I went to a Catholic school in the 60's
The nuns treated me like Moe treated Larry.

I still get the shakes when I see a nun...


RE: John Surratt Jr. as a teacher - Laurie Verge - 01-22-2013 01:18 PM

Corporal punishment in schools was alive and well into at least the 1970s. When I was teaching, the principal and vice principal were permitted to paddle, but they seldom did.
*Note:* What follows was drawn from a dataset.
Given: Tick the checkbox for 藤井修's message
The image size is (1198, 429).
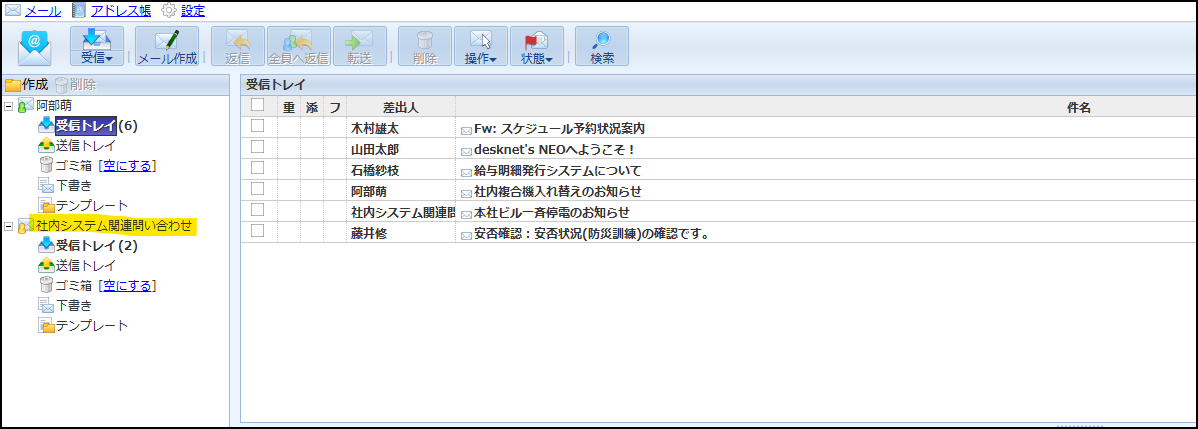Looking at the screenshot, I should [x=258, y=232].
As for John, Jr., I can see where he might take his anger and frustrations with life out on unruly students. It is also logical that Catholic schools would be the first place that he would seek and get employment. The church supports its people - even sinners in the hope of redemption, and there was a severe lack of male teachers after the war killed off so many. That's how women got their feet firmly into the education field after generations of it being a male-oriented occupation.
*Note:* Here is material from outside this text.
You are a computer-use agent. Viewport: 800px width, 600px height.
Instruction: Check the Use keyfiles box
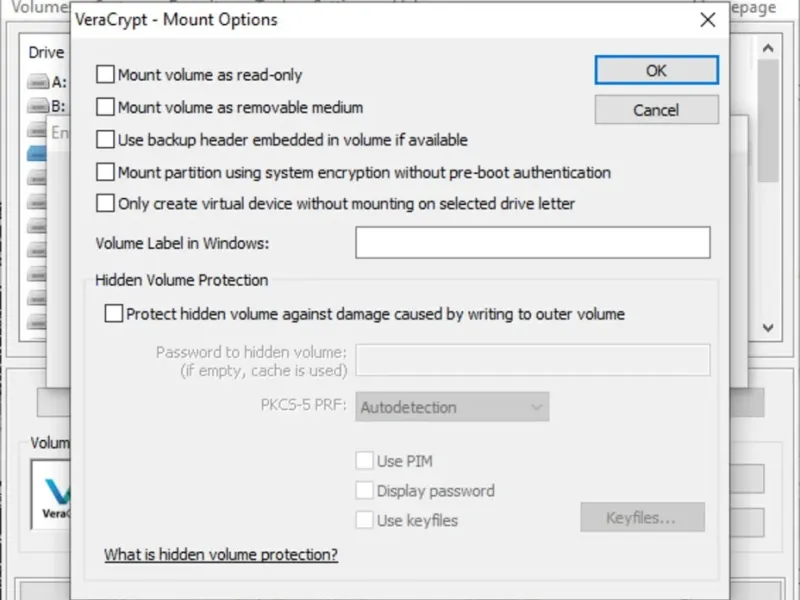tap(365, 520)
I believe it was while John was teaching that he met his future wife. And, we have a handkerchief on display at Surratt House embroidered with "Surratt," that came from a former student of his.


RE: John Surratt Jr. as a teacher - BettyO - 01-22-2013 01:20 PM

Same here, Laurie. I remember my favorite third grade elementary school teacher locking disorderly little boys in the coat closet. This was back in the early 1960s. You could hear the poor little things crying and bumping around in the dark in the closet..... and she was a WONDERFUL teacher!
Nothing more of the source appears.